Surtout que, depuis dimanche, avec le renversement de la majorité au Sénat, le PS a une chance extraordinaire : la gauche peut être ultra majoritaire au Congrès (Députés + Sénateurs réunis à Versailles). Il aura donc la possibilité de faire voter par le congrès toutes les réformes institutionnelles qu’il jugera utile afin d’assainir la vie démocratique.  A cet égard, Mme Royal,  Vals aussi bien que  Montebourg ont énoncé des réformes hardies et sensées qu’il ne faudra pas laisser aux oubliettes.

Pour la première fois peut-être dans son histoire, le Parti Socialiste a à la fois la possibilité de gérer (ce qui sera particulièrement difficile), mais plus important encore, et finalement plus facile, de réformer ; c'est-à-dire de modeler en profondeur notre société suivant l’approche d’un idéal de gauche. S’il en a le courage et la volonté il pourra passer de la formule « il faut » à la formule « je veux ».

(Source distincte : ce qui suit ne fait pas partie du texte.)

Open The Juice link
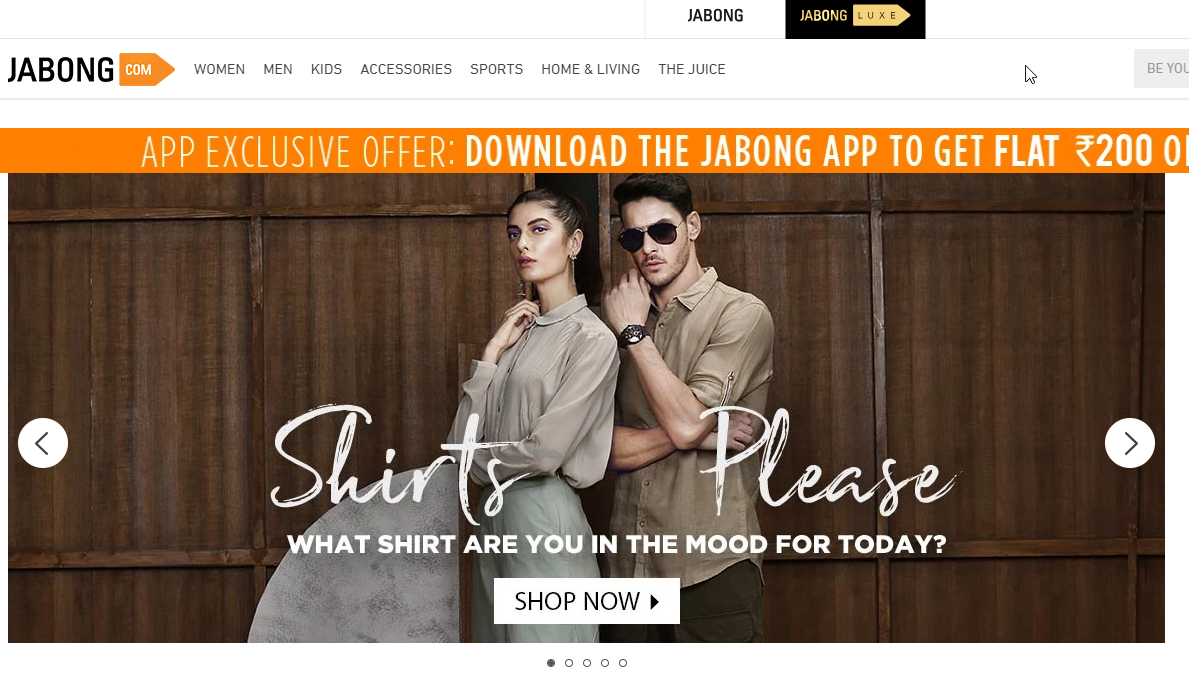Screen dimensions: 1189x673 pyautogui.click(x=692, y=69)
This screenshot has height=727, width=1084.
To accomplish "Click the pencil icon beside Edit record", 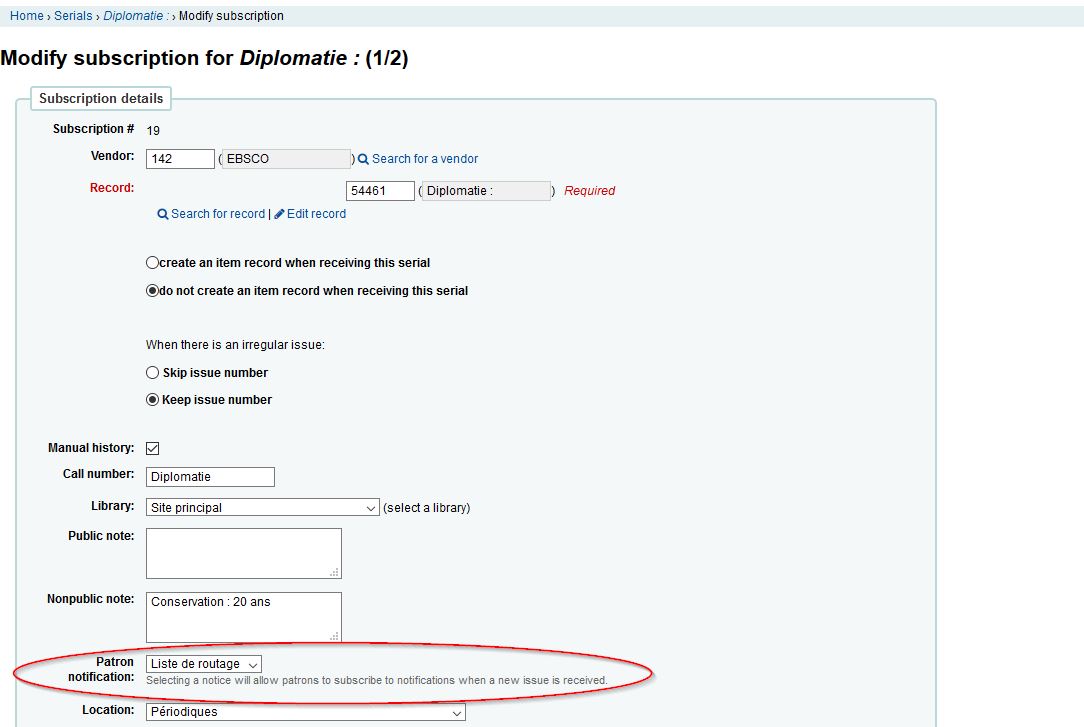I will 280,214.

Demain, si les élections lui sont favorables, nous verrons alors si Hollande a les épaules larges. Soit il choisit de suivre les ornières du chemin et il sera comme les autres, médiocre et à bout de souffle au bout de cinq ans, soit au contraire il quitte les sentiers battus pour appliquer un programme compatible avec les attentes des citoyens de base. Il pourrait entrer alors dans la cour des grands  pour rejoindre Mendès France, Léon Blum et, pourquoi pas, Jaurès.

Si le PS veut continuer à incarner la gauche, c’est demain ou jamais. C’est ici qu’on peut avoir une crainte.